#### Collected data
BEGIN

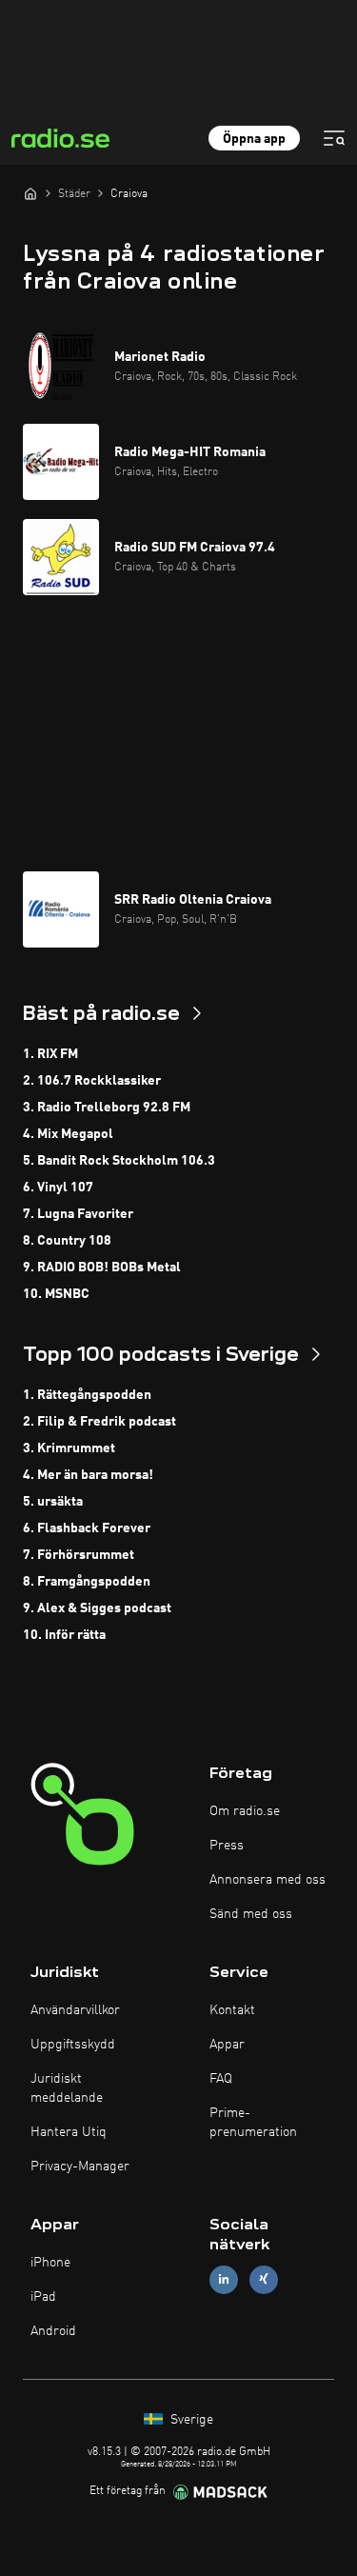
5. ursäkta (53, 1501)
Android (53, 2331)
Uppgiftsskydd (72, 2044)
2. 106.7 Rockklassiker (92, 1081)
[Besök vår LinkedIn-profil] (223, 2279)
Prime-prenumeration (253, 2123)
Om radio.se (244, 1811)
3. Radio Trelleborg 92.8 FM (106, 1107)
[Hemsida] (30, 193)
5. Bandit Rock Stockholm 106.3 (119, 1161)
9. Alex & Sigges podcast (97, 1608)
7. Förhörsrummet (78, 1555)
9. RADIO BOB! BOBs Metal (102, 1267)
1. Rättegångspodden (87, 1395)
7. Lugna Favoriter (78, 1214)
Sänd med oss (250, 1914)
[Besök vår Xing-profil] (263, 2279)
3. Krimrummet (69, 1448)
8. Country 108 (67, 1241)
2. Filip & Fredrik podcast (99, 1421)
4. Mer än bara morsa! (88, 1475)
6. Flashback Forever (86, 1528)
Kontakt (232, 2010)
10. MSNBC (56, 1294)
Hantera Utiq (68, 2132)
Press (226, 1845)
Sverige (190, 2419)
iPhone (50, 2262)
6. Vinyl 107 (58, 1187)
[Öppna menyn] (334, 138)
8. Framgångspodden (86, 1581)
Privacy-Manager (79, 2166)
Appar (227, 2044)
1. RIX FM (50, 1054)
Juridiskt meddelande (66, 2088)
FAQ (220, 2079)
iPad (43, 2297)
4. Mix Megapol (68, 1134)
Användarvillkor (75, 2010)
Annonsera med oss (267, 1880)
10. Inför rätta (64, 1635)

END
BEGIN

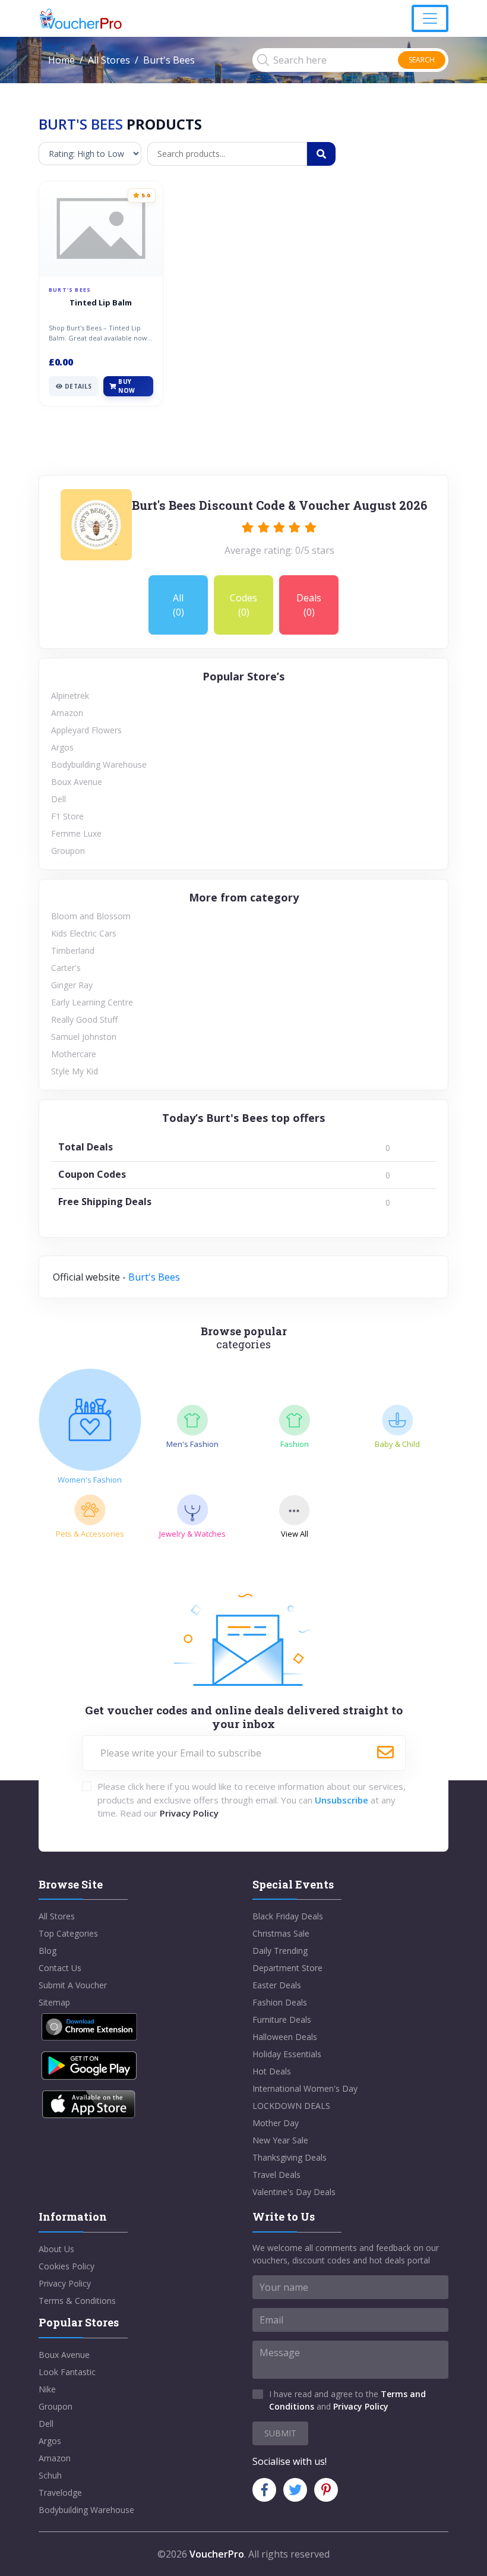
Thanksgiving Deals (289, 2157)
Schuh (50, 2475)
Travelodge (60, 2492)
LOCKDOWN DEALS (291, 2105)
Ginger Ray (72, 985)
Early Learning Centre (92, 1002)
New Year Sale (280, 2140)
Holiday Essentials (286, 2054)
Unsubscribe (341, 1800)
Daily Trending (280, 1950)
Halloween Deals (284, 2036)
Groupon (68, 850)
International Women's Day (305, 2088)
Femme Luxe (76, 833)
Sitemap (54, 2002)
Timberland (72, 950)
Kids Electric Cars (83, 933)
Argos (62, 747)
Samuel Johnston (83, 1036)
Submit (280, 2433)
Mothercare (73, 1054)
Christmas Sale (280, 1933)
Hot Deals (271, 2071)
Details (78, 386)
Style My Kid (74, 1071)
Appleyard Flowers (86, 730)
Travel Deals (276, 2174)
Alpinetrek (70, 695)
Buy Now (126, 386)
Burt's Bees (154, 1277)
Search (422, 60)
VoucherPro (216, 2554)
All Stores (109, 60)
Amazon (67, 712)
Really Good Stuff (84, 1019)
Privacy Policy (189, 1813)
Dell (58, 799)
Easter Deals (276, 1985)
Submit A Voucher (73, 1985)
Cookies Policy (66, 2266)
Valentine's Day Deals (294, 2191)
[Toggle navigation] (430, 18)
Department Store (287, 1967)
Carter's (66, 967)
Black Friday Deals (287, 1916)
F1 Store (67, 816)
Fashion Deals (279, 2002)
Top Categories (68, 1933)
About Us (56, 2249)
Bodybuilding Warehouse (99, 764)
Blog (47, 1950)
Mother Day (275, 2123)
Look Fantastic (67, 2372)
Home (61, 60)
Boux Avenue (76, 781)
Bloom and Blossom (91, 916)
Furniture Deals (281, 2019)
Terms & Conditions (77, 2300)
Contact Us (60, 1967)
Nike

END

#### PROBLEM
Pull every line that holds the string "profil" out of the records.

#### ANSWER SPACE
[Besök vår LinkedIn-profil] (223, 2279)
[Besök vår Xing-profil] (263, 2279)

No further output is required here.